ラ ブッシュ ルージュは天然素材由来の環境に優しい処方設計でも知られ、口紅に加えて現在はスティックタイプのチークやアイシャドウ、フレグランスも展開している。ラグジュアリーと環境配慮、そしてクリーンさを実現したこのブランドの成功は、早くも大手ラグジュアリー企業の考え方を変えようとしている。ジェルリエは、次のように主張する。 

「世界の水の83%がプラスチックによって汚染されています。世界では、毎年無数の口紅が販売されては、ゴミとして捨てられているのです。これは環境にとって最悪の事態です。それでも私は、日用品にデザインと創造性を取り入れることでプラスチックによる海洋汚染を終わらせることができると信じています」

 ブランド立ち上げから5年が経ち、ジェルリエは自信を深めている。

「ラグジュアリーは格好良くてセクシーであるだけでなく、サステナブルにもなれます。私たちは目標を達成し、今では人類愛に根差したコミットメントとともに世界的な成長を遂げています。私はブランドを創業したときから、西アフリカのトーゴに一つでも井戸をつくることができれば、少なくとも何か一つは誇れることをした、努力は無駄ではなかったと胸を張れると自分に言い聞かせてきました。ラ ブッシュ ルージュは現在、アフリカの人々に清潔で安全な水を届けることを目標に掲げるNGOのオー・ヴィーヴ・アンテルナシオナルをサポートするために『キス・フォー・ライフ』というプロジェクトを立ち上げ、トーゴの農村部で暮らす人々に飲料水を届ける活動に取り組んでいます」

• _課題_:
• a. ラ ブッシュ ルージュについての文章で、ジェルリエは世界の水の何パーセントがプラスチックに汚染されていると述べていますか。
• b. ラ ブッシュ ルージュについての文章と次の(i)〜(iii)が合っているかどうか、それぞれ「はい」か「いいえ」で答え、判断の根拠となる本文の語句をそのまま引用してください。
(i) ラ ブッシュ ルージュは口紅のほかにフレグランスも展開している。
(ii) ブランドの立ち上げからは10年が経っている。
(iii) 『キス・フォー・ライフ』はトーゴの都市部で暮らす人々に飲料水を届けている。
• c. ラ ブッシュ ルージュについての文章を、最後の段落の後から書き継いでください。

• _表示データ_:

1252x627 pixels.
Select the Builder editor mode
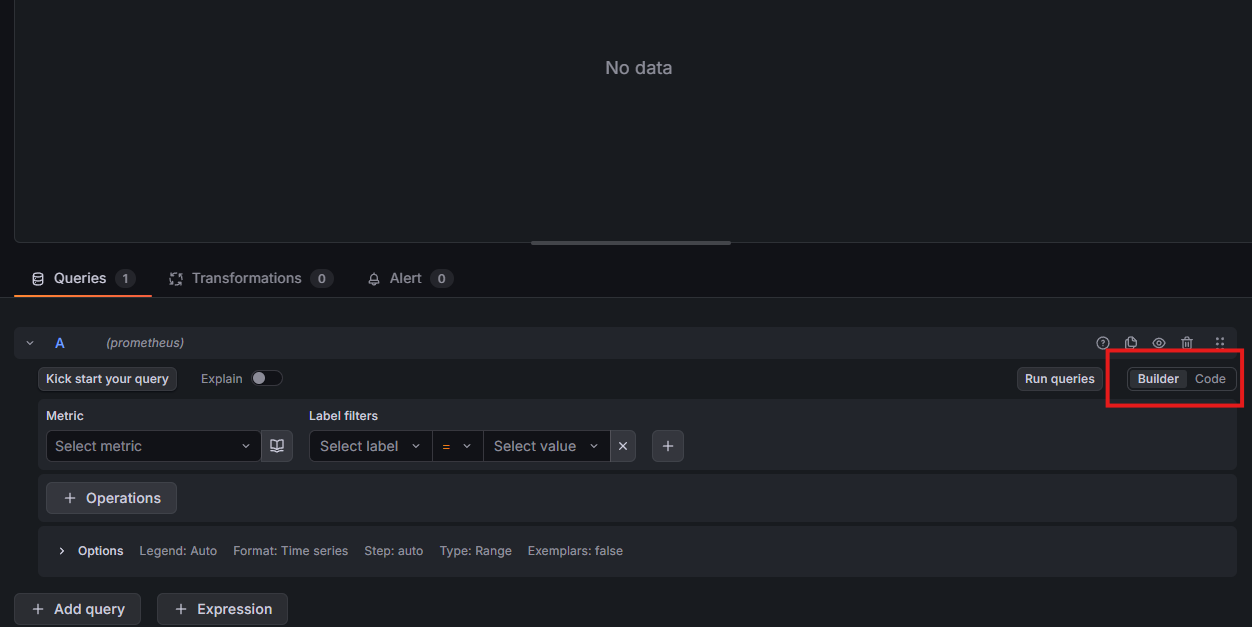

• _課題の解答_:
• a. 世界の水の83%です。

• b.
(i) はい:「口紅に加えて現在はスティックタイプのチークやアイシャドウ、フレグランスも展開している」
(ii) いいえ:「ブランド立ち上げから5年が経ち」
(iii) いいえ:「トーゴの農村部で暮らす人々に飲料水を届ける活動に取り組んでいます」

• c.
 ラグジュアリー分野で活躍するDNVBは、大手ラグジュアリー企業がなんとしてでも味方につけたい存在だ。商品やサービス開発のためのデジタルテクノロジーやクリエイティビティに関する経験は、他の傘下ブランドにとっての貴重な知見にもなる。またDNVBも、大手ラグジュアリー企業と手を組むことで資金面での支援が受けられ、さらに成長することができる。しかし、こうしたブランドがクリエイティビティを発揮するには、ブランドの自律性を尊重することが不可欠である。

<連載ラインアップ>
■第1回 コロナ禍が、米・欧・中のラグジュアリー業界にもたらした変化とは?
■第2回 1000万人がヴィトンの動画を視聴、ラグジュアリー業界で進むデジタル化とは?
■第3回 エルメスがキノコを使ったバッグを発表、ラグジュアリー業界の新たな生産モデルとは?
■第4回 LVMHはなぜ危機に強く、「業界リーダー」であり続けられるのか?
■第5回 ターゲットはデジタルネイティブ世代、DNVBのビジネスモデルとは?(本稿)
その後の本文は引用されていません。